Evidence of a meritorious defense must be "clear, direct, precise and believable." Germantown Sav. Bank v. Talacki, 657 A.2d 1285, 1289 (Pa. Super. Ct. 1995) (citation omitted); Castings Condo. Ass'n v. Klein, 663 A.2d 220, 224 (Pa. Super. Ct. 1995) (citation omitted). The evidence is considered in the light most favorable to the movant. Deglau, 207 F.3d at 168.
O'Neill argues that there is "uncertainty" concerning whether the amount owed is accurate. Yet, he has presented no evidence that the judgment amount is incorrect. See PNC Bank v. Johnson, 1386 May Term 2005, 2005 WL 2899736, at *1 (Pa. Ct. Cm. Pl. Oct. 19, 2005) (denying motion to open confessed judgment where movant alleged that judgment was in dispute but presented no evidence in support). O'Neill's assertion alone does not present a defense in "precise, specific, and clear terms." Penn-Delco Sch. Dist. v. Bell Atlantic-Pa., Inc., 745 A.2d 14, 19 (Pa. Super. Ct. 1999) (citation omitted). Indeed, he does not assert what amount he contends is owed. Therefore, he has neither asserted a meritorious defense nor presented evidence that the unpaid loan balance was incorrectly calculated.

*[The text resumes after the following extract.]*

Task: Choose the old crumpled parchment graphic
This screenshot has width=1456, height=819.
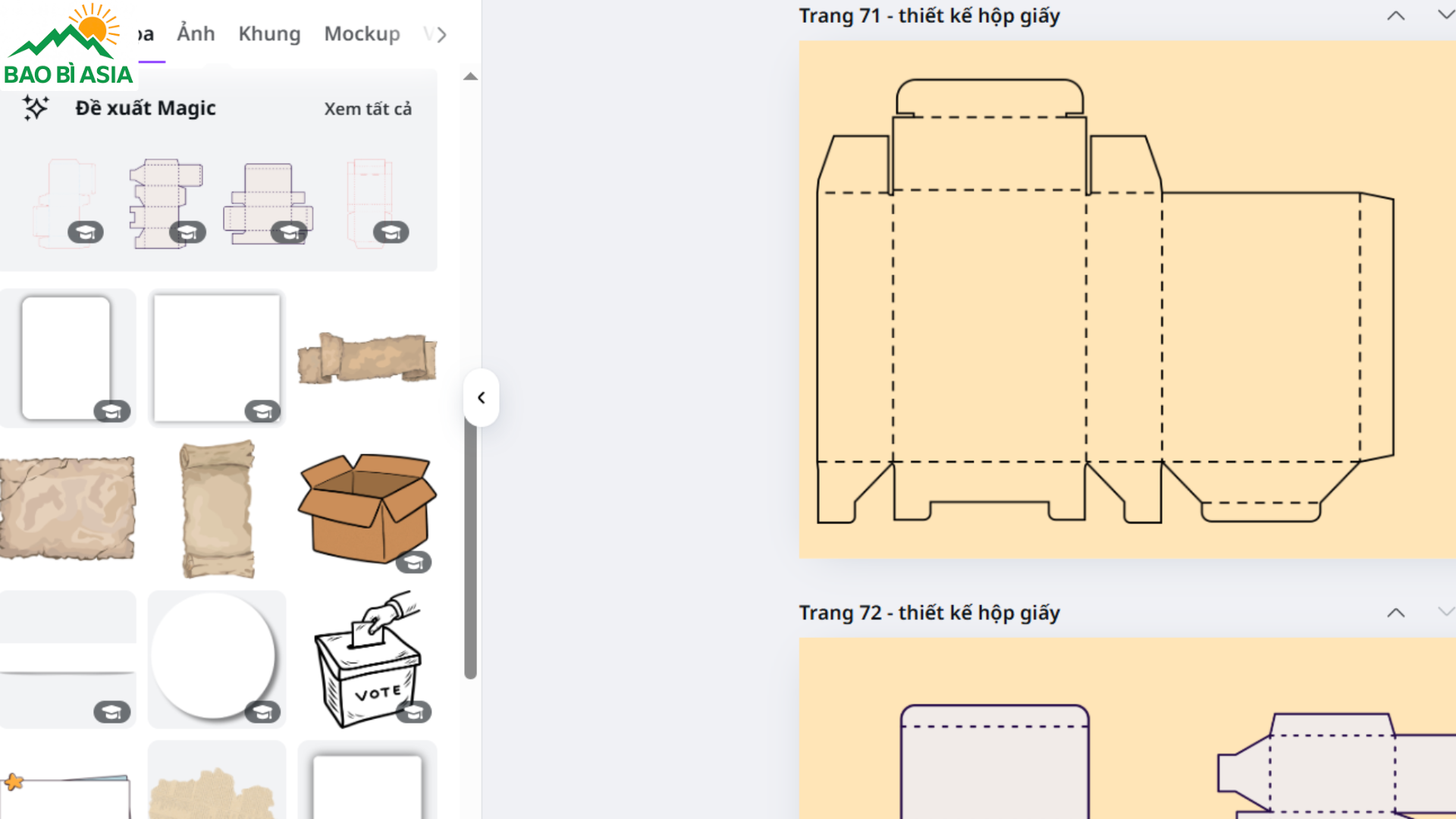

Def.'s Mot. at 7; see also Hr'g Tr. at 20:9-10 (Counsel for O'Neill stating: "we are also not 100 percent sure that [plaintiff] calculated [the] principal and interest amounts correctly").
When asked what proof he had showing that the judgment is incorrect, O'Neill's counsel replied: "nothing." Hr'g Tr. at 20:8-16.
O'Neill also argues that the judgment should be opened because the attorney's fees are excessive. He seeks an opportunity to present evidence on the reasonableness of the attorney's fees. U.S. Bank argues that the proper procedure is not to open the judgment, but instead to modify the amount.
O'Neill's liability, as guarantor, is limited to $3,221,365.00. This cap is substantially below the amount of the principal and interest due before adding attorney's fees. Consequently, any reduction in attorney's fees would not affect the amount of O'Neill's liability, but only that of 750 Moore Road Associates. Hence, the reasonableness of the attorney's fees is not an issue for purposes of this motion.
Conclusion
O'Neill has not shown any fatal defect on the face of the judgment that would warrant striking the judgment. Nor has he alleged a meritorious defense or presented any evidence of one. Therefore, we shall deny his motion to strike or to open the judgment.